Stasis dermatitis, or stasis eczema, is a common inflammatory dermatosis of the lower extremities occurring in patients with chronic venous insufficiency, often in association with varicose veins, dependent chronic edema, hyperpigmentation, lipodermatosclerosis, and ulcerations. Stasis dermatitis may rarely involve the upper limbs in patients with artificial arteriovenous (AV) fistulas for hemodialysis or congenital AV malformations .
This topic will discuss the pathogenesis, clinical presentation, complications, and treatment of stasis dermatitis. The pathophysiology, clinical and diagnostic evaluation, and treatment of lower extremity chronic venous disease are discussed separately. (See "Pathophysiology of chronic venous disease" and "Diagnostic evaluation of chronic venous insufficiency" and "Post-thrombotic (postphlebitic) syndrome" and "Medical management of lower extremity chronic venous disease".)
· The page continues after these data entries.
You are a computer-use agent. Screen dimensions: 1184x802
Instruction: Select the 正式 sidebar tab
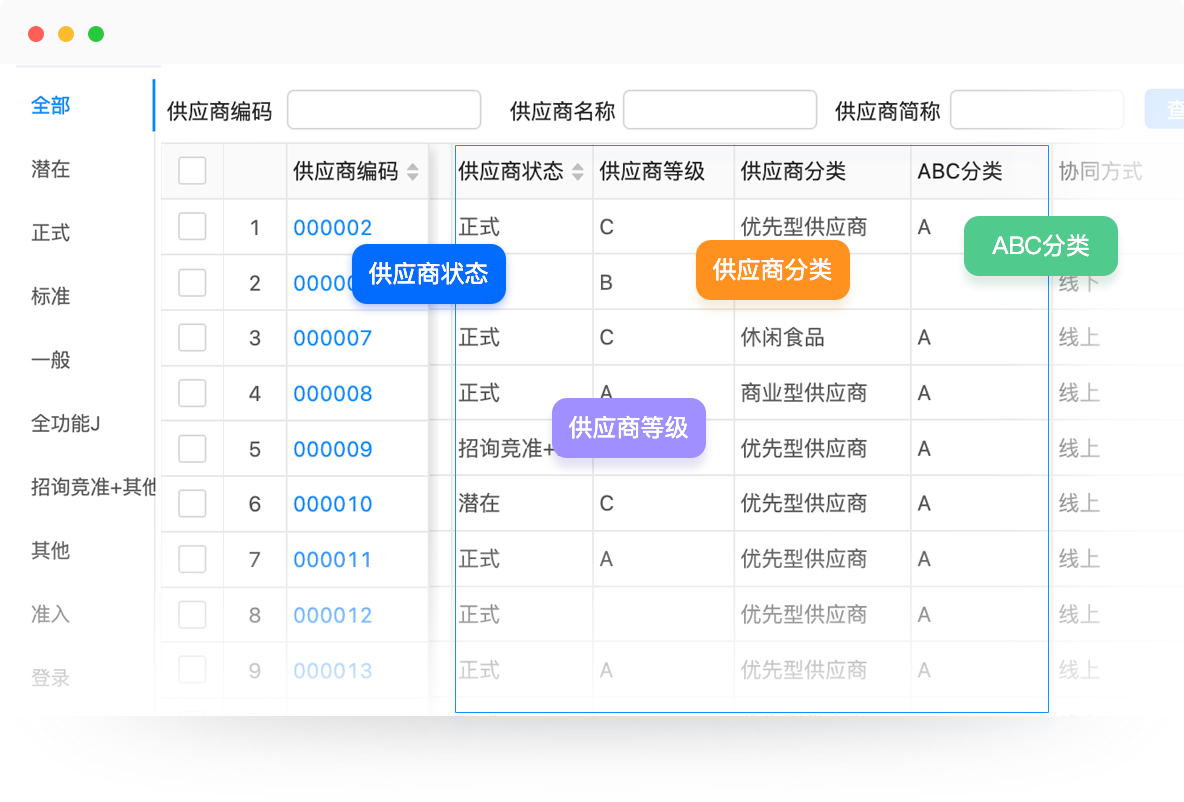[x=51, y=233]
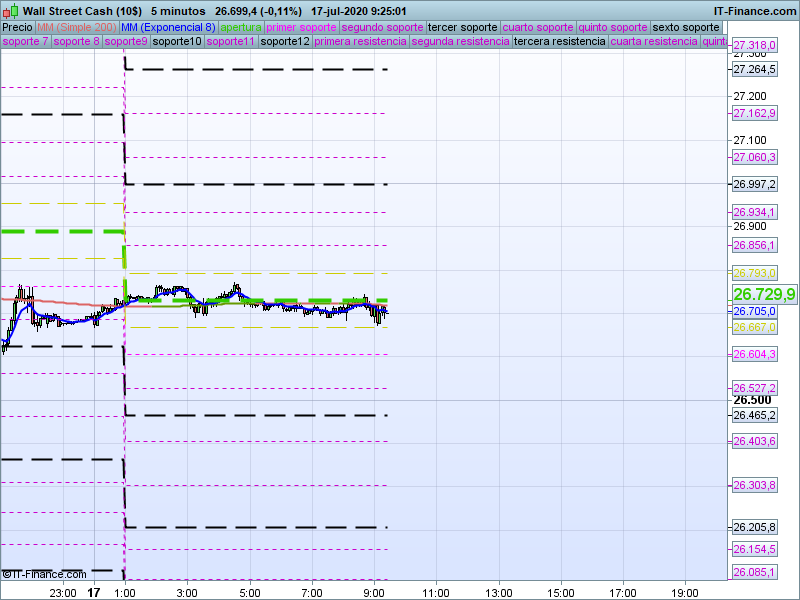
Task: Click the segundo soporte label
Action: click(x=382, y=27)
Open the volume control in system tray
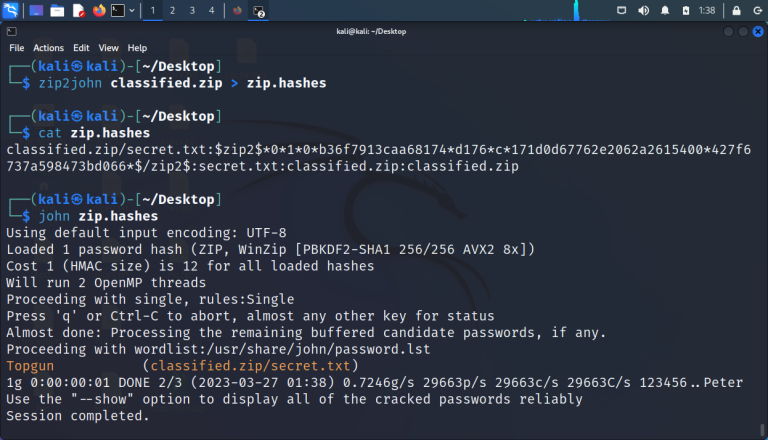The image size is (768, 440). pyautogui.click(x=643, y=10)
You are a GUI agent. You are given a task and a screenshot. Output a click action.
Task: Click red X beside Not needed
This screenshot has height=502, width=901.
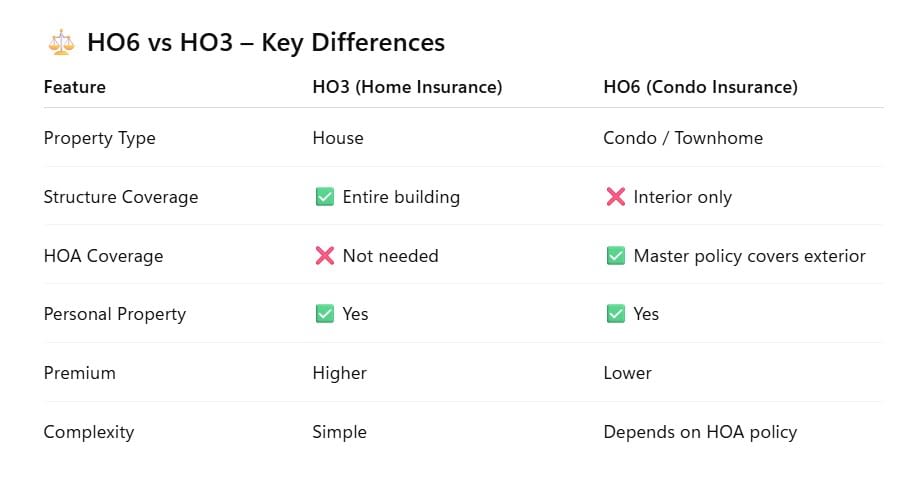tap(325, 256)
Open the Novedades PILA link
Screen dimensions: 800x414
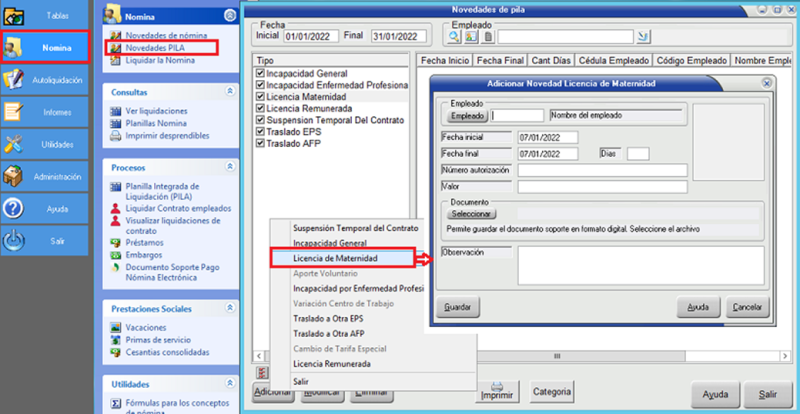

Skin changes related to chronic venous insufficiency, including edema, hyperpigmentation, eczema, fibrosis, atrophy, and ulceration, are reported in 1 to 20 percent of women and in 1 to 17 percent of men . In one study, stasis dermatitis was reported in 6.2 percent of patients over the age of 65 . Established risk factors for varicose veins and chronic venous insufficiency include age, family history of venous disease, female sex, standing occupation, obesity, and history of deep vein thrombosis [2,4]. Heart failure and hypertension are aggravating factors.
The epidemiology of chronic venous insufficiency is discussed separately. (See "Overview and management of lower extremity chronic venous disease", section on 'Epidemiology'.)
The final common pathway that leads to chronic venous insufficiency is the development of venous hypertension. In most cases, venous hypertension results from dysfunction of the venous valves, obstruction to the venous flow, or failure of the "venous pump" . If the valves of deep or perforator veins are incompetent, the increased pressure generated during standing or calf muscle contraction causes blood to reflux into the superficial venous system, converting it into a high pressure system. (See "Pathophysiology of chronic venous disease", section on 'Genesis and consequences of chronic venous hypertension'.)